Si la carrosserie est saisissante, que dire du tableau de bord où l’on retrouve une pléthore de boutons, de commandes, de jauges, d’écrans, de buses, de lumières, de leviers, d’avertisseurs… Tout ce qui est brille n’est pas or, dit-on. C’est vrai. Dans le cas de la Mulsanne, c’est du chrome. Du vrai. Et puis, il faut s’habituer aux caprices anglais. Notamment l’odomètre et le compte-tour inversés ou les tirettes pour activer les buses de ventilation, comme sur les voitures britanniques de la belle époque. Curieusement, malgré les dimensions de camion de pompier, on ne retrouve pas de capteurs de proximité vers l’avant. Ce qui ne serait pas un luxe car on ne voit absolument rien et stationner à l’aveuglette presque un demi-million de dollars demande une bonne dose de courage. Il est plus facile de se stationner en reculant grâce à la caméra de recul. Les sièges, aux ajustements quasiment infinis, sont d’un confort indécent. À l’avant comme à l’arrière. Déception : l’horloge, en plein centre du tableau de bord, est une vulgaire Bentley. L’heure se lirait tellement mieux sur une Breitling…
Puissance infinie
À vitesse de croisière, la direction s’affermit et le pied droit ne demande qu’à appuyer davantage sur l’accélérateur tant la réserve d’énergie semble inépuisable. Remarquez qu’avec un V8 de 6,8 litres de 505 chevaux et 752 livres-pied de couple, on ne s’attend pas à moins. Cette puissance, on la devine bien plus qu’on ne la sent tellement tout se fait en douceur et en silence. On écrase le champignon et ça accélère, tout simplement. Et tant qu’on ne relâche pas ledit champignon, ça avance de plus en plus vite, la transmission automatique égrenant ses huit rapports avec une déconcertante douceur. À 170 km/h, on a l’impression de faire du surplace, je vous jure. D’ailleurs, à 100 km/h, le moteur dort, littéralement, à 1 400 tours/minutes.
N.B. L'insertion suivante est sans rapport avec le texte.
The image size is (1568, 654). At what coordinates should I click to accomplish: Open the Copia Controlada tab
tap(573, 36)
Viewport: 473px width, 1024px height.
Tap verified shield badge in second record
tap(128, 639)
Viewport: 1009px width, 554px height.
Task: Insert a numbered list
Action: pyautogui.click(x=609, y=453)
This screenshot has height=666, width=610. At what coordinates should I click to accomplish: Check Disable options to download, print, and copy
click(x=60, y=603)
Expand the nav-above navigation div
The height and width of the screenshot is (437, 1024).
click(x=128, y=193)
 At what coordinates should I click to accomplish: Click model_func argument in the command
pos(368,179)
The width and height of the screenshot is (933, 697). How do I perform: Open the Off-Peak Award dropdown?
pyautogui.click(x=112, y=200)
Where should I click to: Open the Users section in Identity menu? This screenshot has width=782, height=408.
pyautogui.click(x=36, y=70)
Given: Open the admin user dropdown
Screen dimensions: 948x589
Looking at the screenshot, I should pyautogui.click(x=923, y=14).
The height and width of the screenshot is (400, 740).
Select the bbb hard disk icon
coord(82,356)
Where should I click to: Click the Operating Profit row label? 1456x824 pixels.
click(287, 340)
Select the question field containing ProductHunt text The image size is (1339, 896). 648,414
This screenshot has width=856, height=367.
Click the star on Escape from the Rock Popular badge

À 120, il tourne à 1 600. Heureusement, il y a tellement de couple à bas régime qu’il est possible de dépasser n’importe quelle voiture, peu importe sa vitesse.
La Mulsanne n’est pas une voiture sport. Il suffit de la brasser le moindrement pour qu’elle affiche un bon roulis, même lorsque le mode Sport est choisi. Un slalom? Oubliez ça! Placer cet immeuble au millimètre près pour frôler les cônes est une tâche ardue. Pas impossible par contre. Mais qui aurait envie de jouer de cette façon avec une telle voiture? L’important est de savoir que son comportement est suffisamment dynamique pour éviter un nid-de-poule par exemple, question de ne pas abimer les énormes Dunlop SP Sport Maxx GT 265/40ZR21 et les roues qui doivent couter une fortune. Je n’ai pas les moyens de conduire cette voiture. Est-ce que je vous l’ai dit?
Le courage et l’humilité
La Bentley Mulsanne impressionne. Mais je suis davantage ébahi par le courage de Bentley Canada qui n’hésite pas, en collaboration avec Décarie Motors de la rue Bougainville à Montréal, à prêter des voitures aussi excessives à des journalistes automobiles. Merci.